Creative Writers’ Workshops do not derive from the tradition of challenge. They derive, rather, from the tradition of smiling optimism which William James once summarized as “the smiling side of American life.” It was the writer’s duty, Professor James decided, to avoid writing “anything that might bring a blush to a maiden’s cheeks.” This reduction of American writing, to what might lie within the grasp of a retarded teenager, was violently blasted when Stephen Crane published
Maggie: A Girl of the Streets
.

The conformist tradition, however, persisted among those who found sanctuary in “a soberer and less coltish spirit.” Sanctuary, that is, from the dark, unsmiling side of American life.

“Are you one of the quiet ones who should be a writer?” the Famous Writers School used to ask in all the magazines just as if no one had pointed out that the loudest mouth and the most belligerent bore, in any group, was inevitably the writer. “If you are reserved in a crowd you may be bottling up a talent that could change your life. If you’ve been keeping quiet about your talent, here’s a wonderful chance to do something about it. The first step is to mail the coupon below for the Free Writing Aptitude Test.”

### Exercises to complete
1. In the passage on creative writers' workshops, condense the paragraph beginning "“Are you one of the quiet ones" into a short bulleted list that keeps its main facts.
2. According to the passage on creative writers' workshops, what publication violently blasted the reduction of American writing?

### Data lines
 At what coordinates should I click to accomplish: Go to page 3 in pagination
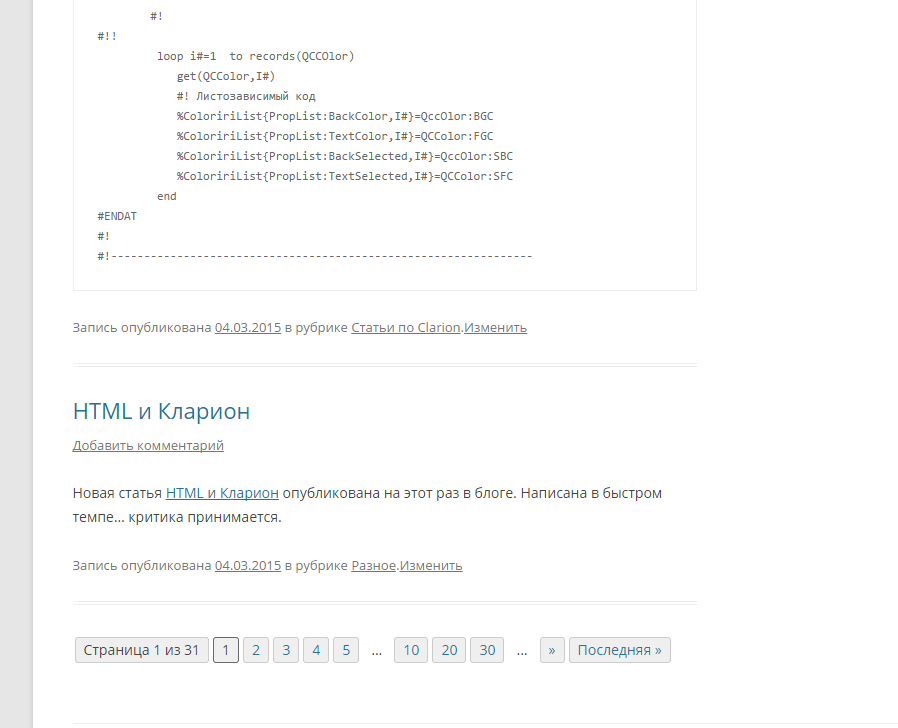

### Results by task
1.
- The Famous Writers School used to run ads in all the magazines asking, "Are you one of the quiet ones who should be a writer?"
- The ads ignored the point that the writer is inevitably the loudest mouth and most belligerent bore in any group.
- They claimed that being reserved in a crowd could mean bottling up a life-changing talent, and that this was a wonderful chance to do something about it.
- The first step the ads gave was to mail the coupon for the Free Writing Aptitude Test.

2. Stephen Crane's *Maggie: A Girl of the Streets*.